Can't find lime and lemon curd or don't have the time to make it? No worries. Merely use lemon curd, which is much easier to find or make.
And one more great thing, the parfaits can be made ahead of time and chilled in the fridge until you need them. This means you've got a great go-to recipe for any special occasions or just because.
- For the Lemon Crisps:
- 4 tablespoons sugar
- 4 tablespoon water (cold)
- 1/2 lemon (washed, cut into thin slices)
- For the Parfaits:
- 1/4 cup sugar
- 1/4 cup water
- 1 cups blueberries (fresh)
- 1 1/2 cups heavy cream
- 1/2 cup lime and lemon curd
Gather the ingredients.
Heat the oven to 320 F and line a baking sheet with greaseproof paper.

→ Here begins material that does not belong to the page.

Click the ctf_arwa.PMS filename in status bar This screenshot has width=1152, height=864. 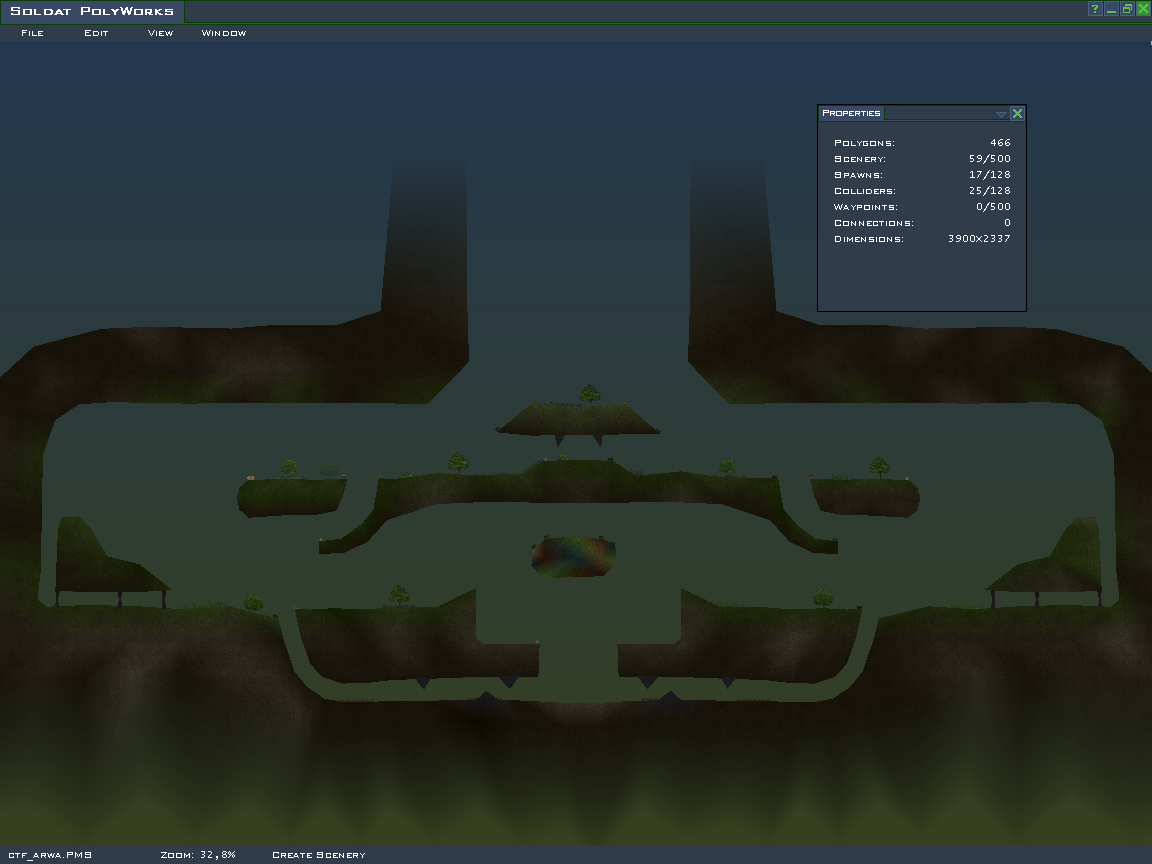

Put the sugar and cold water into a small saucepan. Bring to a rapid boil and cook for 3 minutes to dissolve the sugar and cook until the liquid is syrupy.
Lay the lemon slices on the baking tray and paint liberally with the sugar syrup.

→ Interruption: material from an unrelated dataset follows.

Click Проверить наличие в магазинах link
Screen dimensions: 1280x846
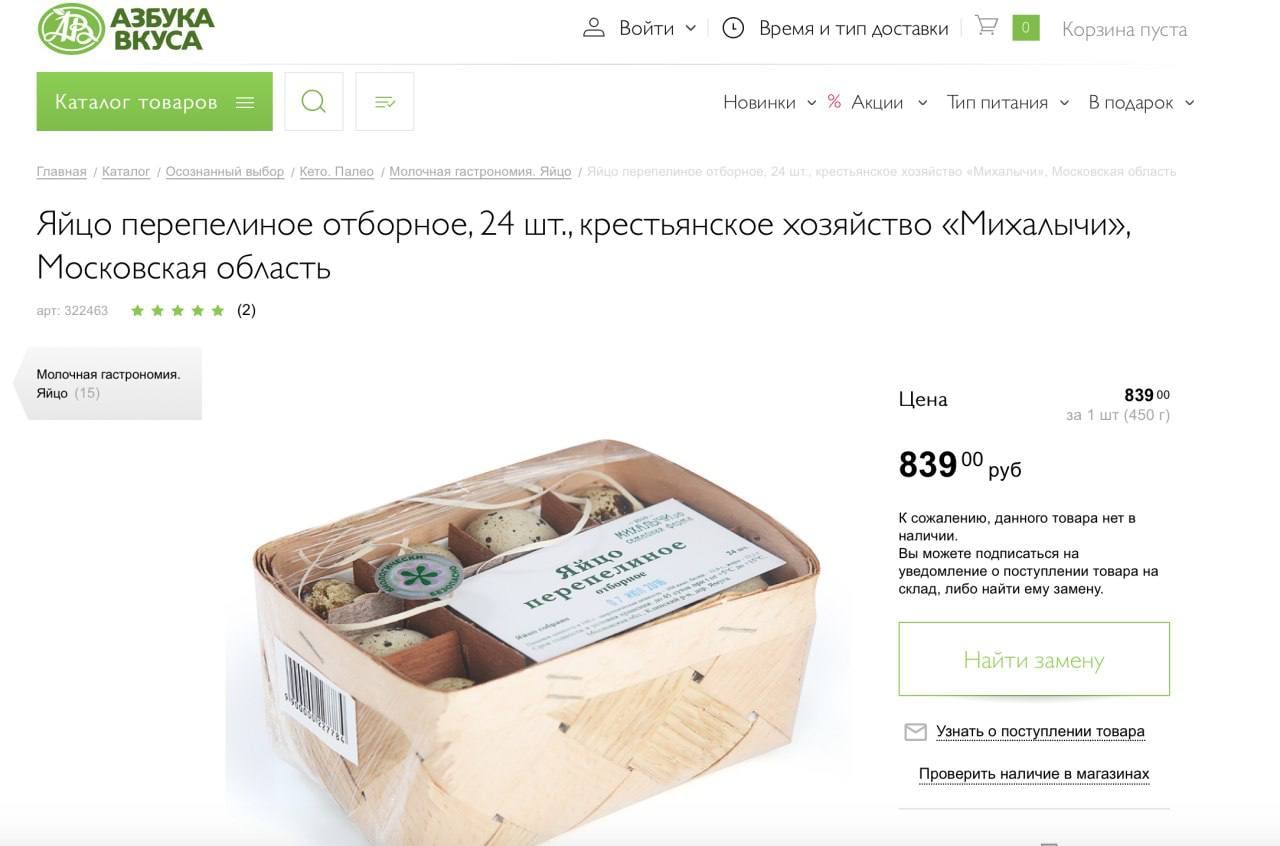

Put into the middle of the hot oven and bake for 20 minutes, until golden and crisp. Check after 15 minutes and if the lemons are turning too dark, remove from the oven. Leave to cool.
While the lemons are cooking, make the parfait.
Put the sugar, water, and blueberries into a small saucepan. Cook over a medium heat until the water has reduced and the blueberries are just starting to burst. Remove from the heat and leave to cool.
Lightly whip the cream to soft peaks.
Once the blueberries are cool, assemble the parfait. Start with a deep layer of cream into a Champagne or wine flute. Top the cream with the syrupy blueberries and a thin layer of the lemon curd. Repeat this finishing with a layer of cream. Onto this, pile a few fresh blueberries and finish with the lemon crisp.
Chill the parfaits until needed. Serve with tiny shortbread biscuits (optional).
- The combination in this recipe is a lovely match of flavors and colors, but sometimes it is lovely to changes things up. Instead of the lime and lemon curd, you could replace it with just lemon.
- Add a tiny speck of vanilla bean paste to the cream before whisking -- be sparing though, as too much will spoil the balance of this delicious dessert.